A benchmarking of long-read RNA sequencing methods and analysis tools
The Long-read RNA-Seq Genome Annotation Assessment Project (LRGASP) consortium, an initiative to systematically evaluate methods for transcript identification and quantification, recently released their final assessment of long-read sequencing technologies and tools in the preprint “Systematic assessment of long-read RNA-seq methods for transcript identification and quantification”. The consortium collected sequencing data on three different species, cell types and mixtures including synthetic spike-in RNA controls, different library preparations, and sequencing platforms (Figure 1). Across all platforms and samples, the consortium generated a total of >400 million reads.
To assess the quality of the RNA sequencing data generated by different library preparation, sequencing methods, and software tools, the consortium used SQANTI3 – a long-read isoform classification and QC software tool. SQANTI3 compares long-read isoforms against existing annotations (e.g. GENCODE) to characterize them as known or novel genes or isoforms, as well as using orthogonal information to evaluate the 5’ and 3’ completeness of the transcripts.
Iso-Seq method detects more long and rare isoforms accurately
The consortium found that PacBio sequencing detected the greatest number of genes. While different long-read RNA-Seq tools varied greatly in the number of isoforms detected, “cDNA library preps, especially in combination with PacBio, more frequently had the highest number of FSM, NIC, and NNC isoforms”. Meanwhile, the consortium found that Oxford Nanopore (ONT) data more frequently included anti-sense and genic genomic transcripts, which are likely to be library artifacts.
In addition, using PacBio with the standard Iso-Seq library preparation “was the experimental procedure where their exclusively detected transcripts were the longest and had significantly lower expression”. This is despite having collected more ONT data for the LRGASP study compared to other technologies, where the authors observed “more reads did not consistently lead to more transcripts, indicating that read quality and length are important factors for transcript identification.” The ability to capture long and real transcripts was further confirmed with the SIRV (RNA spike-in) controls, where the PacBio Iso-Seq method was the only method that recovered all SIRV transcripts. In contrast, the CapTrap method (a cDNA library preparation method that combines Cap-trapping with oligo-dT priming to capture 5’ capped transcripts) using PacBio sequencing showed limitations in capturing long molecules.

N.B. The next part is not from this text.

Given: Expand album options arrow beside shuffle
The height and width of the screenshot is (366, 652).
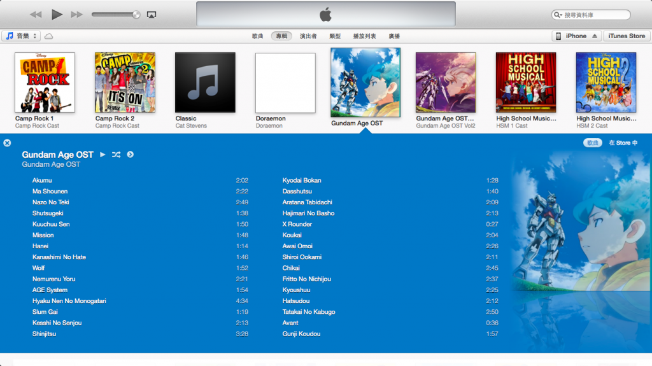Looking at the screenshot, I should pyautogui.click(x=130, y=155).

Iso-Seq method is more accurate for transcript quantification
While PacBio and ONT cDNA libraries both had good reproducibility and consistency across replicates, the consortium found PacBio Iso-Seq method to have 2-fold higher abundance resolution (ability to quantify isoforms) compared to ONT cDNA data. This is further supported by PacBio Iso-Seq method’s outperforming other methods in the SIRV synthetic spike-in data for isoform-level quantification. Overall, the consortium found RSEM to be the most consistent software tool for quantifying long-read RNA-Seq data across a variety of platforms and conditions, while IsoQuant, IsoTools and FLAIR were also well-performing.
The consortium pointed out that with the increase in throughput for long-read RNA-Seq methods, “the quantification accuracy of long-read-based tools is likely to be further improved.”
Experimental validation of novel isoforms shows the power of long-read RNA-Seq
The consortium validated novel isoforms discovered using PacBio and ONT data with targeted PCR and obtained a 100% validation rate for novel isoforms that were consistently detected across software pipelines. More surprising was the high validation rate of isoforms with exceedingly low reproducibility across software pipelines. These validation experiments underscore that novel isoforms found by PacBio and ONT likely capture biologically real isoforms. “Novel isoform predictions generally have high accuracy, even if such isoforms are not consistently predicted across pipelines and platforms,” the consortium writes, while isoform validation success is most related to how often the isoform is detected or how abundant it is.
Looking to the future: scaling up long-read sequencing with MAS-Seq for bulk Iso-Seq method
The LRGASP consortium study highlights the value of PacBio Iso-Seq data for accurately detecting long, novel and rare transcript isoforms and quantifying them across different samples. A noted limitation was the lower throughput of Iso-Seq data using the Sequel II system. With the throughput increase of the MAS-Seq concatenation method along with the higher throughput Revio system, MAS-Seq for bulk Iso-Seq will greatly reduce the cost of high-quality full-length isoform sequencing.